◆ **Problem to work on**:
Rewrite the data below, replacing "thumbnail" with "preview tile" and leaving everything else unchanged.

◆ **Records provided**:

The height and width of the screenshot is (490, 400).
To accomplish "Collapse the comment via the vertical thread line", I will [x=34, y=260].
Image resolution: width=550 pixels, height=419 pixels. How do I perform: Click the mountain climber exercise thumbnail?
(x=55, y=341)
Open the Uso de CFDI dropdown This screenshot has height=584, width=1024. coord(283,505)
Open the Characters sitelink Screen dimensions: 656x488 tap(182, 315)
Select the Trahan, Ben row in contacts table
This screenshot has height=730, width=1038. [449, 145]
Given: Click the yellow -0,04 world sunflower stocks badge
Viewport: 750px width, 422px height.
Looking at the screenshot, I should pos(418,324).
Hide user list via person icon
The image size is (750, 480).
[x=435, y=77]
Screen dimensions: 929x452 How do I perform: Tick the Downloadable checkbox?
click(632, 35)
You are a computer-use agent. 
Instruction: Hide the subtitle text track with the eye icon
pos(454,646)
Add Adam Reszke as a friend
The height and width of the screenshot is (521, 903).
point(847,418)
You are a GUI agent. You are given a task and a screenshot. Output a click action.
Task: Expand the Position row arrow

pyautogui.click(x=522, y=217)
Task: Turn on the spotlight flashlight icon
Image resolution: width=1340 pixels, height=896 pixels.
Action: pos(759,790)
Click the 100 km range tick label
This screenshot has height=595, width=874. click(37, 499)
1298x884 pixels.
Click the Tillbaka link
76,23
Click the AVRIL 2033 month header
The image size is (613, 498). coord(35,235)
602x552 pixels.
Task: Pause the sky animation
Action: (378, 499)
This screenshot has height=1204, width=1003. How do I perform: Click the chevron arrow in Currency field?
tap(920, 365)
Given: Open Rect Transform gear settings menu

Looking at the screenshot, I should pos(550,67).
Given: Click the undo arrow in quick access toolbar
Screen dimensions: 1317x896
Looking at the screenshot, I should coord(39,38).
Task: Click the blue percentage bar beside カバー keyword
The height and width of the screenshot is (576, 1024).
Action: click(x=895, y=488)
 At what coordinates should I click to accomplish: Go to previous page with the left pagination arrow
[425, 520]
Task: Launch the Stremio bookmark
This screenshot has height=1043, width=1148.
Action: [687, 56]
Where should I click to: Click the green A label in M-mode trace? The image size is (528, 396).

◆ **Exercise answer**:
The height and width of the screenshot is (490, 400).
To accomplish "Collapse the comment via the vertical thread line", I will [x=34, y=260].
Image resolution: width=550 pixels, height=419 pixels. How do I perform: Click the mountain climber exercise preview tile?
(x=55, y=341)
Open the Uso de CFDI dropdown This screenshot has height=584, width=1024. coord(283,505)
Open the Characters sitelink Screen dimensions: 656x488 tap(182, 315)
Select the Trahan, Ben row in contacts table
This screenshot has height=730, width=1038. [449, 145]
Given: Click the yellow -0,04 world sunflower stocks badge
Viewport: 750px width, 422px height.
Looking at the screenshot, I should pos(418,324).
Hide user list via person icon
The image size is (750, 480).
[x=435, y=77]
Screen dimensions: 929x452 How do I perform: Tick the Downloadable checkbox?
click(632, 35)
You are a computer-use agent. 
Instruction: Hide the subtitle text track with the eye icon
pos(454,646)
Add Adam Reszke as a friend
The height and width of the screenshot is (521, 903).
point(847,418)
You are a GUI agent. You are given a task and a screenshot. Output a click action.
Task: Expand the Position row arrow

pyautogui.click(x=522, y=217)
Task: Turn on the spotlight flashlight icon
Image resolution: width=1340 pixels, height=896 pixels.
Action: pos(759,790)
Click the 100 km range tick label
This screenshot has height=595, width=874. click(37, 499)
1298x884 pixels.
Click the Tillbaka link
76,23
Click the AVRIL 2033 month header
The image size is (613, 498). coord(35,235)
602x552 pixels.
Task: Pause the sky animation
Action: (378, 499)
This screenshot has height=1204, width=1003. How do I perform: Click the chevron arrow in Currency field?
tap(920, 365)
Given: Open Rect Transform gear settings menu

Looking at the screenshot, I should pos(550,67).
Given: Click the undo arrow in quick access toolbar
Screen dimensions: 1317x896
Looking at the screenshot, I should coord(39,38).
Task: Click the blue percentage bar beside カバー keyword
The height and width of the screenshot is (576, 1024).
Action: click(x=895, y=488)
 At what coordinates should I click to accomplish: Go to previous page with the left pagination arrow
[425, 520]
Task: Launch the Stremio bookmark
This screenshot has height=1043, width=1148.
Action: [687, 56]
Where should I click to: Click the green A label in M-mode trace? The image size is (528, 396).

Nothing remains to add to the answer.